- Born: 1810
- Died: 1 June 1854 (aged 43–44)
- Occupation: Royal Navy captain

= Henry Wells Giffard =

British Royal Navy captain

Henry Wells Giffard (1810 – 1 June 1854) was a British Royal Navy captain.

==Biography==
Giffard was the son of Admiral John Giffard (d. 1851). He entered the navy in 1824; was a midshipman of the Asia at the Battle of Navarino, 20 October 1827; was promoted to the rank of lieutenant on 4 March 1831; and after serving in the Mediterranean and on the East Indian station was made commander on 22 February 1838. In 1839 he commissioned the Cruiser of 16 guns, in which he went out to China and took part in the capture of Chusan and Canton. He was advanced to post-rank on 8 June 1841; but continuing in command of the Cruiser, was present at the reduction of Amoy and Chinghae. He returned to England in 1842, and in 1846–7 was captain of the Penelope, bearing the Broad pennant of Sir Charles Hotham, on the coast of Africa.

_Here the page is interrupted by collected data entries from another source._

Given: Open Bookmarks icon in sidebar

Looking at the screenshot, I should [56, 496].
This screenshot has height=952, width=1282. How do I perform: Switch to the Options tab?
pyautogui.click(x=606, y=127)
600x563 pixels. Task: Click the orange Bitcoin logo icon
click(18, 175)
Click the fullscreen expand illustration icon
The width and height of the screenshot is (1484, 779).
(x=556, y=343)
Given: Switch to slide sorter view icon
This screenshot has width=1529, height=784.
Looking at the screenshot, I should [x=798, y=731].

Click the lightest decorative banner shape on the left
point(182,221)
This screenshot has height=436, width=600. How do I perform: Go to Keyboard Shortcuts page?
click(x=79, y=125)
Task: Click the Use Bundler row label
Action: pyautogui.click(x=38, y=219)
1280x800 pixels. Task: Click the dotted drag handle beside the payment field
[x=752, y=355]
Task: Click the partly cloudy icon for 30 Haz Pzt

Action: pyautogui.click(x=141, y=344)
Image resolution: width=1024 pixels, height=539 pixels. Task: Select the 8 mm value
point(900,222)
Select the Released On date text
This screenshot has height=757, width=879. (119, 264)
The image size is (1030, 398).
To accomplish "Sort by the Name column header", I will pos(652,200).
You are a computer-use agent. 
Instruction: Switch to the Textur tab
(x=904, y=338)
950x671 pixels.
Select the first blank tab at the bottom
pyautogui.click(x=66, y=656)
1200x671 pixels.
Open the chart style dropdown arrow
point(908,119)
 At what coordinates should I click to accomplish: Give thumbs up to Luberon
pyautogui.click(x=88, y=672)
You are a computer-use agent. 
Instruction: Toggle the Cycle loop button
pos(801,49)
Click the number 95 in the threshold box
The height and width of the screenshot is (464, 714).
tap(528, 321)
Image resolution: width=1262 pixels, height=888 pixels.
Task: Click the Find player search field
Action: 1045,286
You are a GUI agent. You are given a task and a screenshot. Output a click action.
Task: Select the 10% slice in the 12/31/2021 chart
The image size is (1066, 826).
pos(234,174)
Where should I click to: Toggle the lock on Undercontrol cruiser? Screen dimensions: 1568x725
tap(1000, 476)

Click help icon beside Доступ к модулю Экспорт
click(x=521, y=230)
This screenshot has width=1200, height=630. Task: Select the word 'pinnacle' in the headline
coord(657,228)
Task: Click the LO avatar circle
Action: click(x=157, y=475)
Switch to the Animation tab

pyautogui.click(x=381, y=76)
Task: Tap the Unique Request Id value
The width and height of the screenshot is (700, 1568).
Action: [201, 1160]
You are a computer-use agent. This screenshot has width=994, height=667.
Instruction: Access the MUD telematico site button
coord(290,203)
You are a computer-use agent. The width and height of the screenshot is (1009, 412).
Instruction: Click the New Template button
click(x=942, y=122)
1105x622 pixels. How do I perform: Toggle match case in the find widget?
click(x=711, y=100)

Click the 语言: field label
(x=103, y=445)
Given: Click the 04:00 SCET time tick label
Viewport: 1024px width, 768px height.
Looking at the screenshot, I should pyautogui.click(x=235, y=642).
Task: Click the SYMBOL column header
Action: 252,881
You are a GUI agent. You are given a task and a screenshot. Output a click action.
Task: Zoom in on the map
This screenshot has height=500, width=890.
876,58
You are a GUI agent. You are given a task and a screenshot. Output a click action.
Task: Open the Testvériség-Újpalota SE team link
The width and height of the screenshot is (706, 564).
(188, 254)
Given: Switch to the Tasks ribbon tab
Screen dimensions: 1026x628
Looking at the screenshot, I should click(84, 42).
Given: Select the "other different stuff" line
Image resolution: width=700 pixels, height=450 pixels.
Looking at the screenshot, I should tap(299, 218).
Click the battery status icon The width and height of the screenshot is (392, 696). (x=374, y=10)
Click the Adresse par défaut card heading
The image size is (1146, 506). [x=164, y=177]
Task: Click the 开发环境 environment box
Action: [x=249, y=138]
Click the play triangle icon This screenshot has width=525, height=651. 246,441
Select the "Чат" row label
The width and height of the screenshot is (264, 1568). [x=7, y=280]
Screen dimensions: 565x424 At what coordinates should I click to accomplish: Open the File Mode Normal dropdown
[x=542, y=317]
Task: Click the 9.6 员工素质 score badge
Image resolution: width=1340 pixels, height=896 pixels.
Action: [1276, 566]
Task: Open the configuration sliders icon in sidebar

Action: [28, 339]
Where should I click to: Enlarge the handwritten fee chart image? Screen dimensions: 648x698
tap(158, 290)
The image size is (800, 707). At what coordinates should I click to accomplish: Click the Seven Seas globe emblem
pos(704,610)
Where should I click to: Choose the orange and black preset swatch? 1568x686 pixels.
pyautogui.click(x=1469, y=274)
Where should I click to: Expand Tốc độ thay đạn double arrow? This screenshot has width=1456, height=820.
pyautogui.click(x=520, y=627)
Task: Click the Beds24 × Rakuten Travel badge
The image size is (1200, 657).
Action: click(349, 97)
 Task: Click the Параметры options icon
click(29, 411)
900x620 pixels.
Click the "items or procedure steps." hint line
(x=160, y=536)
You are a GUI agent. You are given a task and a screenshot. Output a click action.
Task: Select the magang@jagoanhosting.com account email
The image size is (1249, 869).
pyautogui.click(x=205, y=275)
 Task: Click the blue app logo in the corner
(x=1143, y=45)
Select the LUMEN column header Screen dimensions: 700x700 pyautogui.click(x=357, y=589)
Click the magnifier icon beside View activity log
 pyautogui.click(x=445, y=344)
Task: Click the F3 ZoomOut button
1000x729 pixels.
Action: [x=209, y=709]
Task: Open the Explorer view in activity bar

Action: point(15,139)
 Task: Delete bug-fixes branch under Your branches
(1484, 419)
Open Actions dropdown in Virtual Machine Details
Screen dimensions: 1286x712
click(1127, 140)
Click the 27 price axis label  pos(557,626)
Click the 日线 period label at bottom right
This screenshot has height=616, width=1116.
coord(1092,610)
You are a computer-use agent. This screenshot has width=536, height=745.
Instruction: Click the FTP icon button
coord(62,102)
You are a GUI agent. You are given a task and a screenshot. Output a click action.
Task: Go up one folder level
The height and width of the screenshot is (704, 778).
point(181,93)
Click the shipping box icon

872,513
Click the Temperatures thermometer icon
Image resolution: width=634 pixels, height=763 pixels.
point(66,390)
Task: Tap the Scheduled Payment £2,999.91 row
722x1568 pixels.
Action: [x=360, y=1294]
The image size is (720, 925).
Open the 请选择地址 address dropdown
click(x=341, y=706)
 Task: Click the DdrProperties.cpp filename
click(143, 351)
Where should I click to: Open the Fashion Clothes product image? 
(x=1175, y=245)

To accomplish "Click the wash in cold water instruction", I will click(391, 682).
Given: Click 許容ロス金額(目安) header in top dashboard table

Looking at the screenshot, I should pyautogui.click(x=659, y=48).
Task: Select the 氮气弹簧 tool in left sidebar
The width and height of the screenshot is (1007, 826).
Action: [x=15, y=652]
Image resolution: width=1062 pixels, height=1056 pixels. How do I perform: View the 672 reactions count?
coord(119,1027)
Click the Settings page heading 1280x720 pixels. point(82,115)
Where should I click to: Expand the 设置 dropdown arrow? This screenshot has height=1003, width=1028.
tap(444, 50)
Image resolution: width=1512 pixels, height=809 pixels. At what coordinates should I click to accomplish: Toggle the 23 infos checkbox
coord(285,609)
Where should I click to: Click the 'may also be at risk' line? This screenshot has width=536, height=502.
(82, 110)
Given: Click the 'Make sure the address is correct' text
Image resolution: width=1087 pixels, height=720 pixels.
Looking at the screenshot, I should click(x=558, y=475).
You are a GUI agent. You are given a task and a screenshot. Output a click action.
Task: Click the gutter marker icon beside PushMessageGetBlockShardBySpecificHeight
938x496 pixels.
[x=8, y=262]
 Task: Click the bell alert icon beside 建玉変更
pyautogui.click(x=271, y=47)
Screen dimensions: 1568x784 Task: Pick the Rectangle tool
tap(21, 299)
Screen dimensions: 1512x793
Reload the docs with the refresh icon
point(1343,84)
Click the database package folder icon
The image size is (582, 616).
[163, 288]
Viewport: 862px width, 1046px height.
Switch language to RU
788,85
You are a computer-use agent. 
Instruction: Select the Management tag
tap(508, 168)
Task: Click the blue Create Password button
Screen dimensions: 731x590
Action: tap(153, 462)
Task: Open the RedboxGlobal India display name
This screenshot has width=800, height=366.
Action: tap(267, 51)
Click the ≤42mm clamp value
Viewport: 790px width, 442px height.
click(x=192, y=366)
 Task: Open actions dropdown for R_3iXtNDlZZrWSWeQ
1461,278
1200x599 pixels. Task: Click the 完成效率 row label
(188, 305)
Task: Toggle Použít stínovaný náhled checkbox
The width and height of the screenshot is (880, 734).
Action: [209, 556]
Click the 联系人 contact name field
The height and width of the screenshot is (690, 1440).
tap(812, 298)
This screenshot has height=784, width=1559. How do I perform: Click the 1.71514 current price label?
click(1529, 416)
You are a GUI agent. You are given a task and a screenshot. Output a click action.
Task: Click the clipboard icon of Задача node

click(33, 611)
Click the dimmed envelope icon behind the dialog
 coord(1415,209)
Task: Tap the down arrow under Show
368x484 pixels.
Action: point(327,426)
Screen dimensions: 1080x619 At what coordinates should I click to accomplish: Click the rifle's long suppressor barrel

In June 1852 he was appointed to the Tiger, paddle-wheel frigate, for service in the Mediterranean, and in 1854 attached to the fleet in the Black Sea. On 11 May the Tiger, in company with two other steamers, was detached from the fleet off Sebastopol, and early on the following morning in a dense fog took the ground close under a cliff a little to the south of Odessa. As soon as she was discovered from the shore, the Russians brought up a battery of field-pieces, and from the edge of the cliff opened a plunging fire of shot, shell, and carcasses, to which the Tiger's guns were unable to reply. The ship was soon set on fire, shell and shrapnel were sweeping her decks, resistance was impossible, and Giffard, severely wounded in the leg, was carried down to the surgeon. Under these circumstances he ordered the ship to be surrendered, and the officers and men, becoming prisoners of war, were hastily sent ashore; Giffard, whose leg had just been amputated, being passed into a boat through a maindeck port. Every care and attention seems to have been shown to the wounded, but the shock to Giffard's system, added to the anxiety and depression of spirits, proved fatal, and he died on 1 June. ‘He died as he lived, a religious man, much regretted by all,’ is the comment of one of the Tiger's officers. He was buried at Odessa with military honours.

Giffard married, in 1846, Ella Emilia, daughter of Major-general Sir Benjamin C. Stephenson, G.C.H., and left issue, among others, Vice-admiral George Augustus Giffard, C.M.G. (b. 1849), who, as a lieutenant of the Alert, served in the Arctic expedition of 1875–6.